Estavam beliscando as iscas e, sem demora,
os lambaris voavam
na ponta da linha
por sobre nossas cabeças.
De repente,
as nuvens
que já ameaçavam desde o meio
da manhã, se juntavam e,
sem aviso despejavam uma chuva que logo fazia
a água trocar de cor.
Aí era a hora dos
jundiás saírem das tocas que à noite
enchiam as
frigideiras – fechando um
domingo longe
dos estresses das cidades,
dos
assaltos, dos acidentes, dos incidentes,
das
discussões banais, do trânsito que
por si só
não tem culpa de nada,
da violência desmedida e fora de controle,
da violência de eras pretéritas do homem,
das TVs com mil canais,
dos Youtubes,
das séries,
enfim;
dos silêncios dos sós.
O silêncio do... um.
13
À noite, naqueles tempos;
depois da chuva
– ainda com
o cheiro dela,
meu tio ligava
um rádio à bateria
pra saber
pela Aratiba se algum
conhecido
havia morrido,
ou como o Inter
tinha ido naquele domingo.
Com a
cadeira apoiada em “duas pernas”,
e encostada na parede da varanda,
meu tio Guido puxava um palheiro e
falava então de seu otimismo,
ensinando que
aquela chuva
daria novo ânimo ao milho,
às culturas, ao potreiro.
Haveria mais leite, mais queijo, mais carne,
mais milho, mais frutas
Mas quando a chuva
trazia a tiracolo um temporal
com suas malvadezas,
ou quando a seca fazia
o chão arder a sola dos pés,
só sim se falava,
de fato, sobre economia.
Haveria perdas em dinheiro
no fim das contas mais adiante.
O inapagável daqueles cafundós
da Linha
Poço Grande, em Sede Dourado,
o que
importava era a certeza
– nunca dita, nem tangível - mas vivida
em intensidade que a gente só hoje se dá conta -,
é que que , lá - ali
se estava
num
pedacinho do
paraíso.
Algo que hoje em dia,
as gentes da cidade andam buscando,
quase loucamente, em anúncios de internet
e bem dispostas e quase, em alguns casos;
entregar os olhos da cara em troca.
Vale?
Se for como eu vi e vivi - não tem preço.

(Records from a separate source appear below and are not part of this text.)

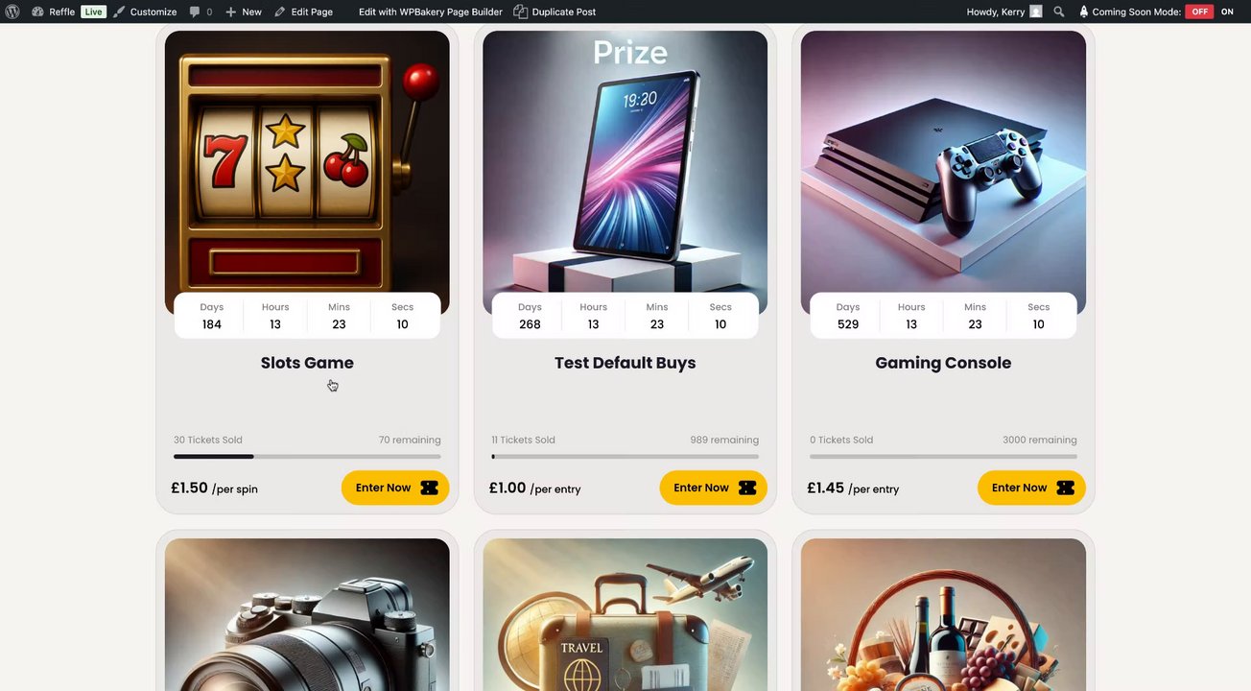Click Enter Now for Gaming Console

coord(1031,488)
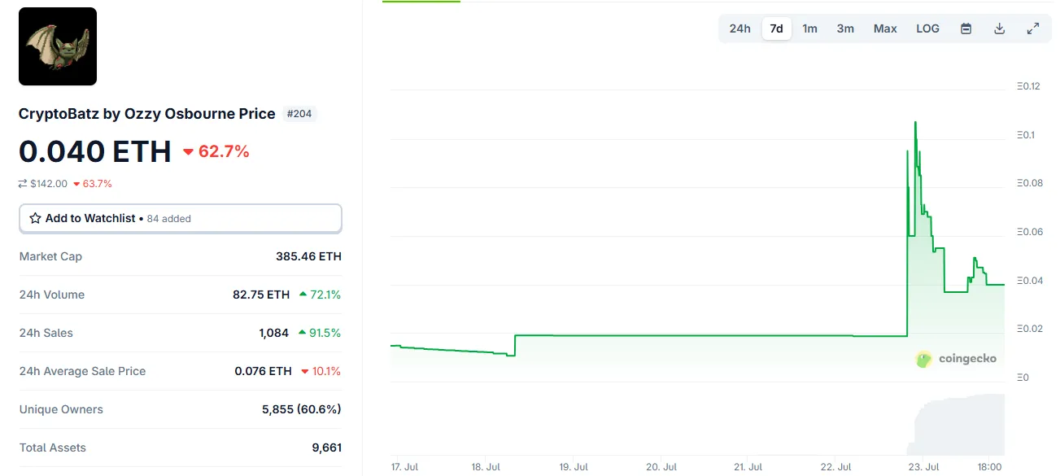
Task: Expand the chart to fullscreen
Action: click(x=1032, y=28)
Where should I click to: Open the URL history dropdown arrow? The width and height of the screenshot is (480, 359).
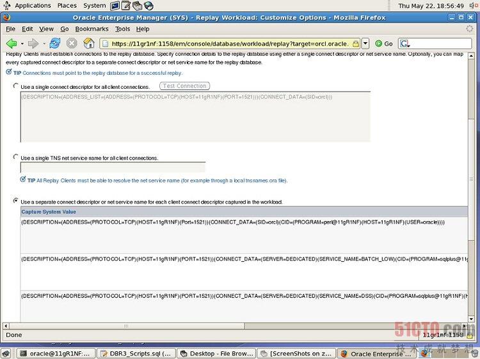[x=365, y=43]
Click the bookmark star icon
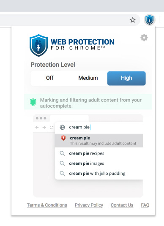Image resolution: width=164 pixels, height=226 pixels. click(x=133, y=20)
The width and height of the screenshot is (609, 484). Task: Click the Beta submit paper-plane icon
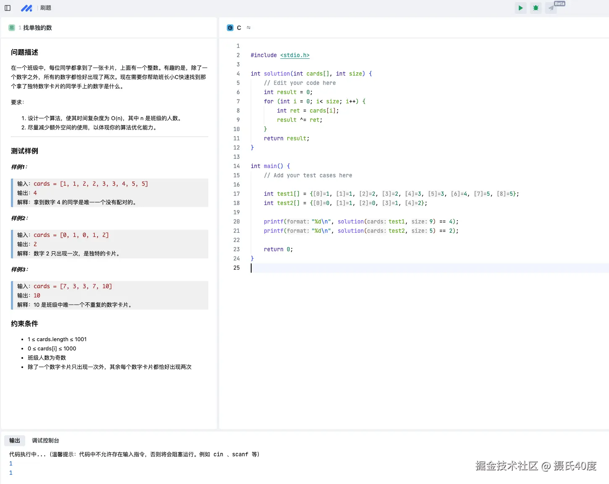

Adão e Eva eram felizes e não sabiam.
Queriam conhecer - num exagero proposital meu -
queriam conhecer os edifícios, o trânsito,
os ranços, as discordâncias, as futilidades,
as tragédias estúpidas, a ganância.
Acabaram por criar ao menos uma coisa:
"Lançaram uma vida de trás para o início".
Por que hoje - não são poucos os que
desejam fugir das cidades e
sonham em balançar-se numa pinguela,
esquentar a água na chapa de um fogão,
jogar o anzol numa sanga,
observar atento ao silêncio,
encher as narinas com o perfume das flores
do campo,
e depois, dormir num colchão de palha
frestiando o manto do céu tecido à estrelas e lua.